He wants to learn RoR because he wants to learn "a new language" but by the sounds of it he isn't too psyched about learning a whole new web framework. I don't blame him, once you have seen one MVC framework..

So, why not just learn ruby but learn it in a context that has nothing to do with web frameworks? For example a program that can play music, a terminal script that automates something or a program to procedurally draw fractals.

You will learn ruby quicker because you won't have to get bogged down in details about how rails decides to do things.

If you find that you like the language more than what you are used to and wish you could write your webapps in this language you now have a solid reason to learn rails.


> You will learn ruby quicker because you won't have to get bogged down in details about how rails decides to do things.

Exactly! ... one of the most confusing things about Rails is how much you're told not to understand some of the heavy lifting done by the framework, the monkey patching and all kinds of magic tricks all over the place.

I've done webapps programming for long now and I recently followed the Rails tutorial from beginning to end just to make sure I could remember some now obvious stuff about testing, etc. and I understand it can be completely overwhelming if you try to learn all the Ruby + Rails + RSpec + SCSS + jQuery combo at once.

Try something simpler, build something with Shoes (http://shoesrb.com/) or if you're into web apps, something like Sinatra would be a better fit.


Shoes looks fun!
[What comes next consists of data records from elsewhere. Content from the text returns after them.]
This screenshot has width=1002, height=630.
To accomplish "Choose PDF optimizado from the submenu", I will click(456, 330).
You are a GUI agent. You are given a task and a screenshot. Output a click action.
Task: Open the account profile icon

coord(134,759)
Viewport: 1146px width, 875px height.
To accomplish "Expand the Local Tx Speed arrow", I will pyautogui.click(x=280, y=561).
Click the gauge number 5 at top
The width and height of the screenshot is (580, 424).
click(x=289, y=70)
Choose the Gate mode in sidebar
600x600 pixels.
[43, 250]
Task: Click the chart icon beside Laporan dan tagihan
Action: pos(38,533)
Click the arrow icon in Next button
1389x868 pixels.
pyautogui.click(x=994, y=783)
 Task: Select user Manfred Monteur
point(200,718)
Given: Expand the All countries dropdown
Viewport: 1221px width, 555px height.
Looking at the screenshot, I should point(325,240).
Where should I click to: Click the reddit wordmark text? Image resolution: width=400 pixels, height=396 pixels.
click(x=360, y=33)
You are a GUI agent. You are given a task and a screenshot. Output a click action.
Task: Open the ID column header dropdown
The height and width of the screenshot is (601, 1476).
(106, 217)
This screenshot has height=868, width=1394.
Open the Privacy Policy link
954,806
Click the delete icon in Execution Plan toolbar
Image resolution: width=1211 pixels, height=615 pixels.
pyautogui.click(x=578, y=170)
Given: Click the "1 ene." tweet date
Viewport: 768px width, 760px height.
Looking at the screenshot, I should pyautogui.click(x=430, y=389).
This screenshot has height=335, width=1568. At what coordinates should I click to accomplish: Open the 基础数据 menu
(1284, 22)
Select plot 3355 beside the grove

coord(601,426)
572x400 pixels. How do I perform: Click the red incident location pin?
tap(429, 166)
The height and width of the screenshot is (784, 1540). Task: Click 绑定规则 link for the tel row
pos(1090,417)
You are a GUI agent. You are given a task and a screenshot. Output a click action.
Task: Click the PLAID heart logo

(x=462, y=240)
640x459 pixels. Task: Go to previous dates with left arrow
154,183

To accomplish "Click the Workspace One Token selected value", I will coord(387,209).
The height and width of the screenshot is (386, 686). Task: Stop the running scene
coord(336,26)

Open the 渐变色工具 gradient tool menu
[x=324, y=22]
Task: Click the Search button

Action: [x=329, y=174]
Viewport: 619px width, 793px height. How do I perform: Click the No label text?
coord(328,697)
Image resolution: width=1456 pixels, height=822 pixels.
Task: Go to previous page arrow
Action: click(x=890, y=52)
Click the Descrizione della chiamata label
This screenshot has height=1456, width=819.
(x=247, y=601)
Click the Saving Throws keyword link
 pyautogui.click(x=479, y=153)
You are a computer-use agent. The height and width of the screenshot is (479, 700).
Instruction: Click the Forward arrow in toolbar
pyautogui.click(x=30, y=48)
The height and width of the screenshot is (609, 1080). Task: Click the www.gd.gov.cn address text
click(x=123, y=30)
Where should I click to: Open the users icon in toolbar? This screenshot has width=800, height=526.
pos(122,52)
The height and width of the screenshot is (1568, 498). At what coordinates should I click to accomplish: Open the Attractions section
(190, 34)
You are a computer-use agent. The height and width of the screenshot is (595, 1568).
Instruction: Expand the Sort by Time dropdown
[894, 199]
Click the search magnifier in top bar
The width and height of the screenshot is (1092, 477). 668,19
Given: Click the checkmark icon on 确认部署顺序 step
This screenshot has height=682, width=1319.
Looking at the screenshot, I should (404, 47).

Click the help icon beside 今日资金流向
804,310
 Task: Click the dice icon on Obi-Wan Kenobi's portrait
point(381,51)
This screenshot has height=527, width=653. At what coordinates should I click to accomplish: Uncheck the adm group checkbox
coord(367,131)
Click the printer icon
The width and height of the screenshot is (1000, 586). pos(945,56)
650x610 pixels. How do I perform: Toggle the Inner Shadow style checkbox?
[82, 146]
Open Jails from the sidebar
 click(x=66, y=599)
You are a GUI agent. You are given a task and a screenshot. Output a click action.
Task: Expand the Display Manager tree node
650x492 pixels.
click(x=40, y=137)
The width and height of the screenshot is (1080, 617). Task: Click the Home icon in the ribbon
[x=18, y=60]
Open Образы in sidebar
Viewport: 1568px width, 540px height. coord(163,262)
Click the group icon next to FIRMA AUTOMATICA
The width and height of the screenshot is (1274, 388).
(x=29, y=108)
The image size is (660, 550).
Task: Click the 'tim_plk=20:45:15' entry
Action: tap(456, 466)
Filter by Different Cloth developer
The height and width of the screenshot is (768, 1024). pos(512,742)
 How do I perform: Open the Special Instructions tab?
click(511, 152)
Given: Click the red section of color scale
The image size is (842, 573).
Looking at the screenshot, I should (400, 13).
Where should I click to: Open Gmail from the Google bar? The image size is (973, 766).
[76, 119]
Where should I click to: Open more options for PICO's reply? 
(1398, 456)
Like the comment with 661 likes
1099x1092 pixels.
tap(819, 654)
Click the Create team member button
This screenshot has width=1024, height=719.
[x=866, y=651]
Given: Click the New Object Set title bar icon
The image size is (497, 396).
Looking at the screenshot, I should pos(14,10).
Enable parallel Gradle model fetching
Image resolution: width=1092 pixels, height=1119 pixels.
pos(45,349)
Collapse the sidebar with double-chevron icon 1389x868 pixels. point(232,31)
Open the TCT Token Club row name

My to-learn list just grew heaps.


Now that's something I can get excited about! How did I manage to forget (again) that the language can and does exist outside of the framework.

I've got a Raspberry PI... I can totally make something rubyish on it.


I've been using RoR exclusively for a few years building fairly complex companies - and still not a big fan - I think the Rails way only works in certain shops. Agreed that Rails is moving more to be the API provider only.

What Rails does for me is help with the mindset of a structured framework of good practices that is otherwise easy to let slip. So you can transition those to (say) Express.js , and then you value frameworks like Tower.js more (IMHO).

Start with Sinatra (it's more the Express of Node). Rails is great, but it's very convoluted and heavy. Ruby is a great language, so make sure to bifurcate the two.


I highly recommend skipping sinatra for padrino for anything beyond a simple site/api. It's sort of the happy middle ground between rails and sinatra.

http://www.padrinorb.com/


Here's a hint: If you want to learn a language or framework, pick a problem (not a stupid trivial problem like 'hello world', a real problem, like, a kandan clone, or todo list you can append to via email or something) and solve it using that language and framework.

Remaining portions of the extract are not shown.